From: Bodo Stroesser <bostroesser@gmail.com>
To: linux-scsi@vger.kernel.org, target-devel@vger.kernel.org,
	linux-kernel@vger.kernel.org,
	Greg Kroah-Hartman <gregkh@linuxfoundation.org>,
	"Martin K. Petersen" <martin.petersen@oracle.com>
Cc: Bodo Stroesser <bostroesser@gmail.com>,
	Mike Christie <michael.christie@oracle.com>
Subject: [PATCH 0/2] uio and tcmu: Fix memory leak in tcmu by adding new uio feature
Date: Wed, 10 Feb 2021 20:40:29 +0100	[thread overview]
Message-ID: <20210210194031.7422-1-bostroesser@gmail.com> (raw)
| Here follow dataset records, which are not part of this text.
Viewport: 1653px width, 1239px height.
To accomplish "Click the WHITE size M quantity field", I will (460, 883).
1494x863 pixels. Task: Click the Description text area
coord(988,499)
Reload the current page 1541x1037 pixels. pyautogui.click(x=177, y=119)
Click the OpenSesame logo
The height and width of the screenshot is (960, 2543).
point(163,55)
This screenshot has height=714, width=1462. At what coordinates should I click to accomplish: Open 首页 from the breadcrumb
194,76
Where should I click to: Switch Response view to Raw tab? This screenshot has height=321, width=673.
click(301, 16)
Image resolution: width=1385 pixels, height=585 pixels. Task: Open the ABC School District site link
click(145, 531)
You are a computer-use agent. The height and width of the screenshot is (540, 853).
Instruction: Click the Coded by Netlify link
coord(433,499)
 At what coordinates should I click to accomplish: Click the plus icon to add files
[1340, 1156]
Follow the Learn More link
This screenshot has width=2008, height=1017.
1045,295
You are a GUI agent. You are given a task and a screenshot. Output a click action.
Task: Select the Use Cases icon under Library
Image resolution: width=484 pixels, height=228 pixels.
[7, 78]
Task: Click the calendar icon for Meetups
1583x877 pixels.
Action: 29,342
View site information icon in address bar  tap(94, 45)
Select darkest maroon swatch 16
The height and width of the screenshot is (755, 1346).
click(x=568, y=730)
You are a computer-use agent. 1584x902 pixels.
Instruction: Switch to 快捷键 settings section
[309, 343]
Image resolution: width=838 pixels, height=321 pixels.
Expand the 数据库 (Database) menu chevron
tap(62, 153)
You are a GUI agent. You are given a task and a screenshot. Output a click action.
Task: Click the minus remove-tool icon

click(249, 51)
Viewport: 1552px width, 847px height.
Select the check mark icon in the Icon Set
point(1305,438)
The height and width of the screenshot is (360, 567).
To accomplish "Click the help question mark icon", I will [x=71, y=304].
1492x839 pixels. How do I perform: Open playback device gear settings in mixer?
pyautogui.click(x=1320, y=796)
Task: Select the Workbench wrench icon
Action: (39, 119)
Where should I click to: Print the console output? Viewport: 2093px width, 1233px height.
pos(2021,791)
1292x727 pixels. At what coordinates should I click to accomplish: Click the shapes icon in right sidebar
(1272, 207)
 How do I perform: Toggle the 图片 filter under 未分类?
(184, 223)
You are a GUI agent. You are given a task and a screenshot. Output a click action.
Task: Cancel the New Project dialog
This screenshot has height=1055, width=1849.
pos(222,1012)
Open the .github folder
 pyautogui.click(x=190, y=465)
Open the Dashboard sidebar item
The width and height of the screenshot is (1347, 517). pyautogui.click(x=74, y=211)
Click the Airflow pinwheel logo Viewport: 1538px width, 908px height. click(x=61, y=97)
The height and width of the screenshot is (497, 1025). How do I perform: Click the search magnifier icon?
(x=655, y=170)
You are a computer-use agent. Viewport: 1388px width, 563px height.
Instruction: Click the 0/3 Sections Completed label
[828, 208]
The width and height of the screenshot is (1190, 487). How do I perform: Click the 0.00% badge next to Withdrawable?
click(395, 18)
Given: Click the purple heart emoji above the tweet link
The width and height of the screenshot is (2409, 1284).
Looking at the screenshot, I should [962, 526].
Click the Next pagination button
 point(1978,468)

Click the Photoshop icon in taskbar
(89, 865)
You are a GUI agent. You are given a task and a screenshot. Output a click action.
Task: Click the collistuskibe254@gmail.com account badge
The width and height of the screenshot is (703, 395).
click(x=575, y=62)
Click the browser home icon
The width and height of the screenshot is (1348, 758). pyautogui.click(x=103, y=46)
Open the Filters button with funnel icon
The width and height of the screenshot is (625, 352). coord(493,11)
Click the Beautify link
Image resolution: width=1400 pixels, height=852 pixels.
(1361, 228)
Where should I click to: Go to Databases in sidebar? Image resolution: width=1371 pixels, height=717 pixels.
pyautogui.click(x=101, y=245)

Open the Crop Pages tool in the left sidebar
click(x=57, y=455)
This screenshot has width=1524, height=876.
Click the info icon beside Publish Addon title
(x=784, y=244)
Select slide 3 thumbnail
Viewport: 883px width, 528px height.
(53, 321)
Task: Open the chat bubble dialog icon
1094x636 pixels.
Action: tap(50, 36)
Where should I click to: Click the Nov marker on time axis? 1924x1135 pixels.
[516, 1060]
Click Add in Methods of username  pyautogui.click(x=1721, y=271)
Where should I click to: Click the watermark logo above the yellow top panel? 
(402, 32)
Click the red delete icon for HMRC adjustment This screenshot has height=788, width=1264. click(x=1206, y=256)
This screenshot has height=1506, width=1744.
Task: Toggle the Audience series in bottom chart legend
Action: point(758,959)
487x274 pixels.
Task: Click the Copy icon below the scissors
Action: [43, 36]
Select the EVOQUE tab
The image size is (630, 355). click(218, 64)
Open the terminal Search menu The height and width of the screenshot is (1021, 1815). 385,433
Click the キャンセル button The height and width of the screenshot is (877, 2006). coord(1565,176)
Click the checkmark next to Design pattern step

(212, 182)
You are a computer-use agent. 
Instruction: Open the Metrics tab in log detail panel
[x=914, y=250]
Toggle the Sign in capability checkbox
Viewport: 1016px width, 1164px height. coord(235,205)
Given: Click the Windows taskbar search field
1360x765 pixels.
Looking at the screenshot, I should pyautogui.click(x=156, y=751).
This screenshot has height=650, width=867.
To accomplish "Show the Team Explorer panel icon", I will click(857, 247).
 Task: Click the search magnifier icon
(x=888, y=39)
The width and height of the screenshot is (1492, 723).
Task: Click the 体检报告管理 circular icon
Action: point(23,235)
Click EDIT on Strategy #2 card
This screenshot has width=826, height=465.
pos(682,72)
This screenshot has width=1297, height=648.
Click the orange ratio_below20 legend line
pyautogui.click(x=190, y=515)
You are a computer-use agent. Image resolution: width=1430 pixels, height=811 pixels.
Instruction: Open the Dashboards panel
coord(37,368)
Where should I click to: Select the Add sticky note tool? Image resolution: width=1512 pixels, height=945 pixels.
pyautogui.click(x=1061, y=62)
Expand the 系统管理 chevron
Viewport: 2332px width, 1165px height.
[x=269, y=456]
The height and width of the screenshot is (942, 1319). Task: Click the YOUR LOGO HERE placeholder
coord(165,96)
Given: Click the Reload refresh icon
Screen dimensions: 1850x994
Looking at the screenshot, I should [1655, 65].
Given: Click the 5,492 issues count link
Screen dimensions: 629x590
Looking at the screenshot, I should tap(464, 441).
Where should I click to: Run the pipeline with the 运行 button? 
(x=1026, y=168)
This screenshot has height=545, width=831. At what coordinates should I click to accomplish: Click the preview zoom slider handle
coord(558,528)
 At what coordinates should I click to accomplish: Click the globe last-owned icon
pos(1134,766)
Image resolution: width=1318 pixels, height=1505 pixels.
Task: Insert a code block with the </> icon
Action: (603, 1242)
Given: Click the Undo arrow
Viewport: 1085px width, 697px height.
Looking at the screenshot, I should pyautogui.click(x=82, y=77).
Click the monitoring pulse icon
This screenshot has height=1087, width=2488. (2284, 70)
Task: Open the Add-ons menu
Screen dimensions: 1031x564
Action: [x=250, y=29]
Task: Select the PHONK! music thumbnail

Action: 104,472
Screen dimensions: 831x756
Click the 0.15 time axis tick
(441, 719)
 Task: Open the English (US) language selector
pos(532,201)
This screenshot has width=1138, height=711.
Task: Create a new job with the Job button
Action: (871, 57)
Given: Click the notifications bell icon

A couple of weeks ago I found a huge memory leak in tcmu:

tcmu needs to keep resources as long as userspace holds the uio
device open or mmap'ed. Therefore tcmu increments and decrements
a refcnt during uio_info::uio_open (tcmu_open) and
uio_info::uio_release (tcmu_release).

If via configFS user tries to destroy a tcmu device, tcmu calls
uio_unregister_device(). If during this call userspace daemon
still holds the uio device open or mmap'ed, uio does not call
tcmu_release when userspace later closes and munmaps the uio
device. So refcnt never drops to 0 and resources are not freed.

My first attempt to fix the problem you can find here:
  https://lore.kernel.org/linux-scsi/20201218141534.9918-1-bostroesser@gmail.com/
That fix delayed calling uio_unregister_device until tcmu_release
was called. To make userspace aware of the device going to be
destroyed without calling uio_unregister_device, the patch
inserted the following code snippet in tcmu:

  /* reset uio_info->irq, so uio will reject read() and write() */
  udev->uio_info.irq = 0;
  /* Set bit, so we can reject later calls to tcmu_open and tcmu_mmap */
  set_bit(TCMU_DEV_BIT_GOING_DOWN, &udev->flags);
  /* wake up possible sleeper in uio_read(), it will return -EIO */
  uio_event_notify(&udev->uio_info);

Especially resetting uio_info::irq on an alive uio device is not
very clean, I think.

Therefore I'm sending a small series of two patches as a second
attempt to fix the memory leak.

Patch 1 adds the new optional callback uio_info::late_release
which is called if userspace closes or munmaps the uio device
after uio_register_device was called.

Patch 2 is a one liner that uses the new feature in tcmu.
No further changes in tcmu are necessary.

I'm wondering whether the new feature in uio can be useful for
other drivers also, e.g. uio_hv_generic?

The patches were made on top of Martin's for-next branch.
But they probably will apply to most other recent trees.

Bode Stroesser (2):
  uio: Add late_release callback to uio_info
  scsi: target: tcmu: Fix memory leak by using new uio callback

 Documentation/driver-api/uio-howto.rst | 10 ++++++++++
 drivers/target/target_core_user.c      |  1 +
 drivers/uio/uio.c                      |  4 ++++
 include/linux/uio_driver.h             |  4 ++++
 4 files changed, 19 insertions(+)

-- 
2.12.3